## START DATA SUPPLIED
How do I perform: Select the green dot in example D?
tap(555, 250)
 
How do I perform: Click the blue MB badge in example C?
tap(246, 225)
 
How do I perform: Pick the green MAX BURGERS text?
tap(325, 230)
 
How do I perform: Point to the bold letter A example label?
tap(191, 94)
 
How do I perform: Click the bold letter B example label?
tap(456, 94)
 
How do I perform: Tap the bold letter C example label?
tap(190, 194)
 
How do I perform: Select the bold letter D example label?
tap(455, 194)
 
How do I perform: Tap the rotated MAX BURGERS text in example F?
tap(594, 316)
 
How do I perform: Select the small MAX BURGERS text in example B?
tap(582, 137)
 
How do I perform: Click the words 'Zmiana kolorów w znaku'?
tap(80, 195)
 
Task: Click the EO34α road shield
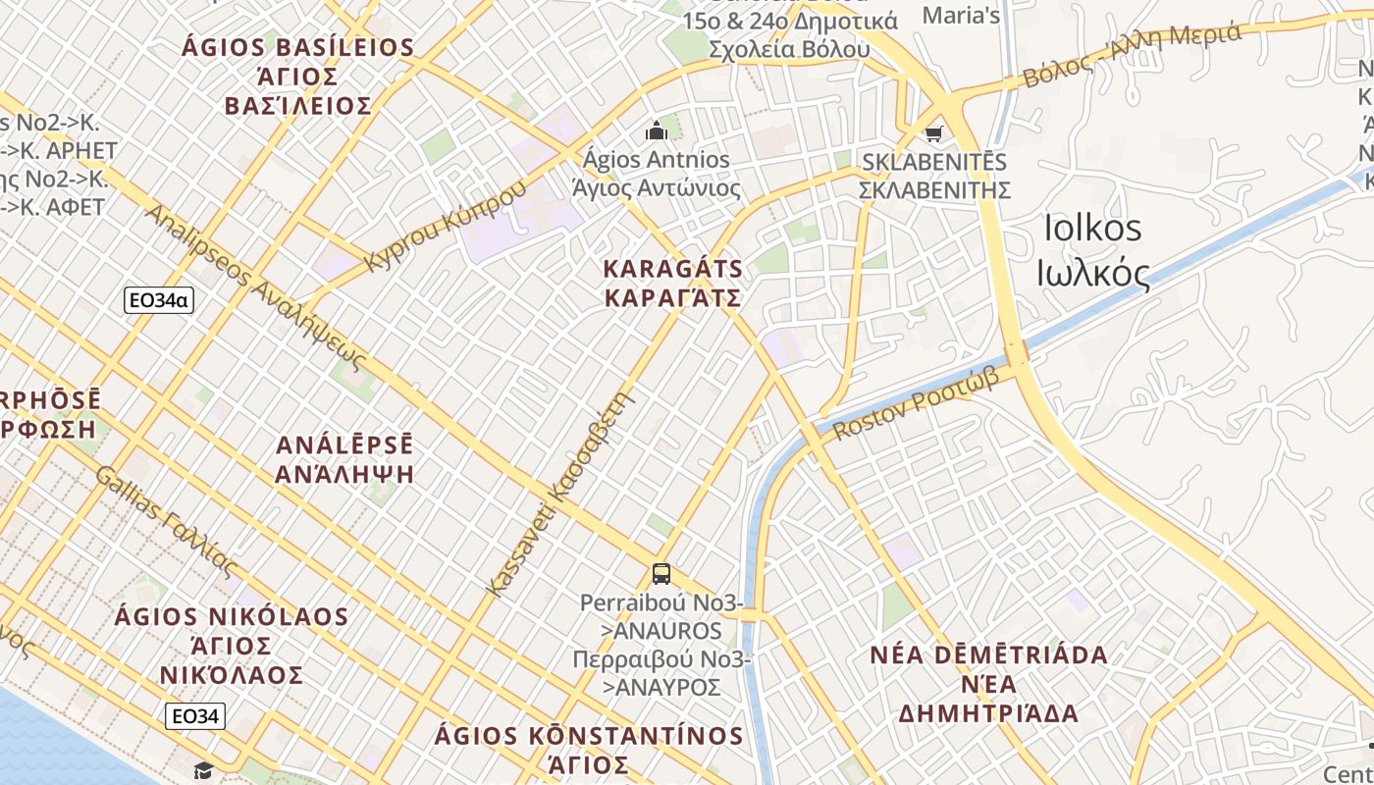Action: [x=159, y=300]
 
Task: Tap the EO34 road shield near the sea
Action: [x=195, y=716]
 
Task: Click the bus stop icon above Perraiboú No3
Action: [x=661, y=574]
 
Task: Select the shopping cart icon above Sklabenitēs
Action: [x=933, y=132]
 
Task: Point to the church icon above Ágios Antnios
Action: [x=656, y=130]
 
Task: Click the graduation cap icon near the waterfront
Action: [x=203, y=770]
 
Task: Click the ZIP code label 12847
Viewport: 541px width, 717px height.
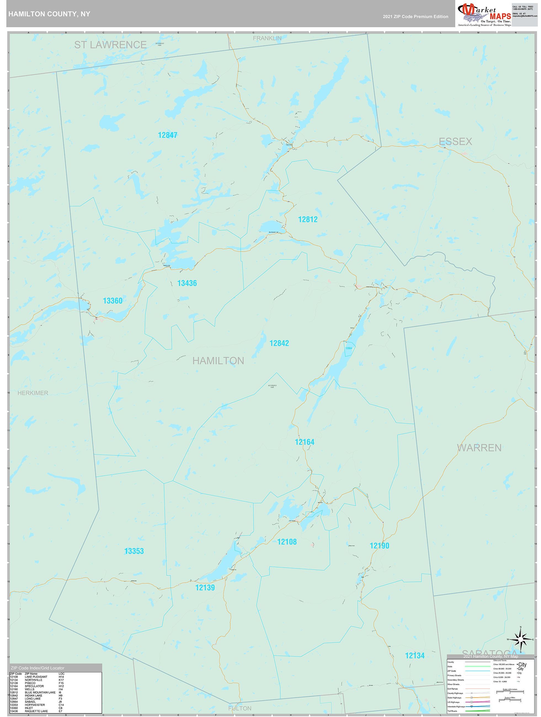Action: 167,135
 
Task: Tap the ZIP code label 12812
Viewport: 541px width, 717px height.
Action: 308,220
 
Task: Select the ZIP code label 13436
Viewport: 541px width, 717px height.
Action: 187,283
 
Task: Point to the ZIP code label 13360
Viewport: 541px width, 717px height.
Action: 113,301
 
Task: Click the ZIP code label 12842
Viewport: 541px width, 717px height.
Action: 279,343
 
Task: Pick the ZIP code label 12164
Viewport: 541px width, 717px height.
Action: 304,442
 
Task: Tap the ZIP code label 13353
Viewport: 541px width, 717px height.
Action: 134,551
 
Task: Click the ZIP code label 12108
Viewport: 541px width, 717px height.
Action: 287,542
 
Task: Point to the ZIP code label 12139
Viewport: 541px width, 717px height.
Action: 205,588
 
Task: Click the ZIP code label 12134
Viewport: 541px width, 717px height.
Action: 414,656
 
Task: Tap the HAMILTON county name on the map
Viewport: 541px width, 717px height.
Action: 218,361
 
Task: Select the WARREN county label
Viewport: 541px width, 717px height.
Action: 479,448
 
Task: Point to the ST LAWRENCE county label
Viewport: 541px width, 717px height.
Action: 110,45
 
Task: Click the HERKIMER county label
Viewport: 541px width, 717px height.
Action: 33,393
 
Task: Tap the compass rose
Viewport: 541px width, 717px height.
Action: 520,640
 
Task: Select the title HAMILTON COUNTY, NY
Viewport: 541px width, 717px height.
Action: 49,14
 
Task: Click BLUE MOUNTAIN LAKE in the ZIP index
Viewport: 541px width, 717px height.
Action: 40,692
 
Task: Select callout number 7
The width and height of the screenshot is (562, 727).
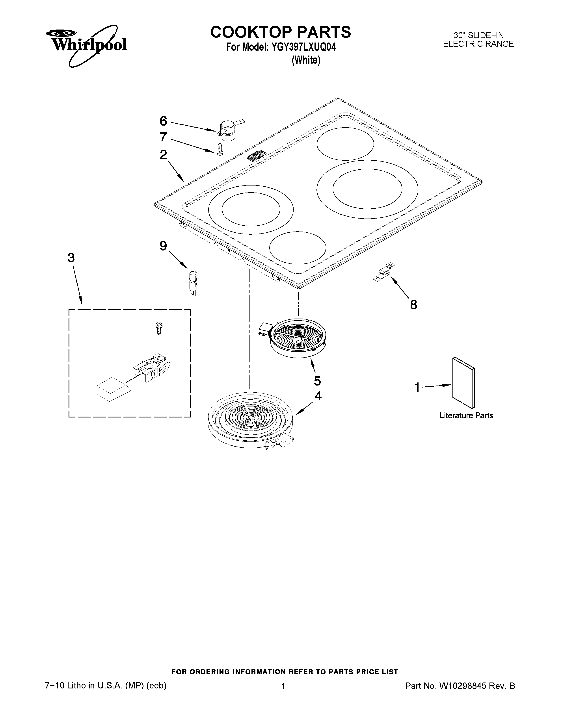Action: (163, 137)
## END DATA SUPPLIED
* **GOAL**
Gather every line of the data above that contains the string "code" and list those lines.

* **RESULT FOR THIS EXERCISE**
Task: Click the ZIP code label 12847
Task: Tap the ZIP code label 12812
Task: Select the ZIP code label 13436
Task: Point to the ZIP code label 13360
Task: Click the ZIP code label 12842
Task: Pick the ZIP code label 12164
Task: Tap the ZIP code label 13353
Task: Click the ZIP code label 12108
Task: Point to the ZIP code label 12139
Task: Click the ZIP code label 12134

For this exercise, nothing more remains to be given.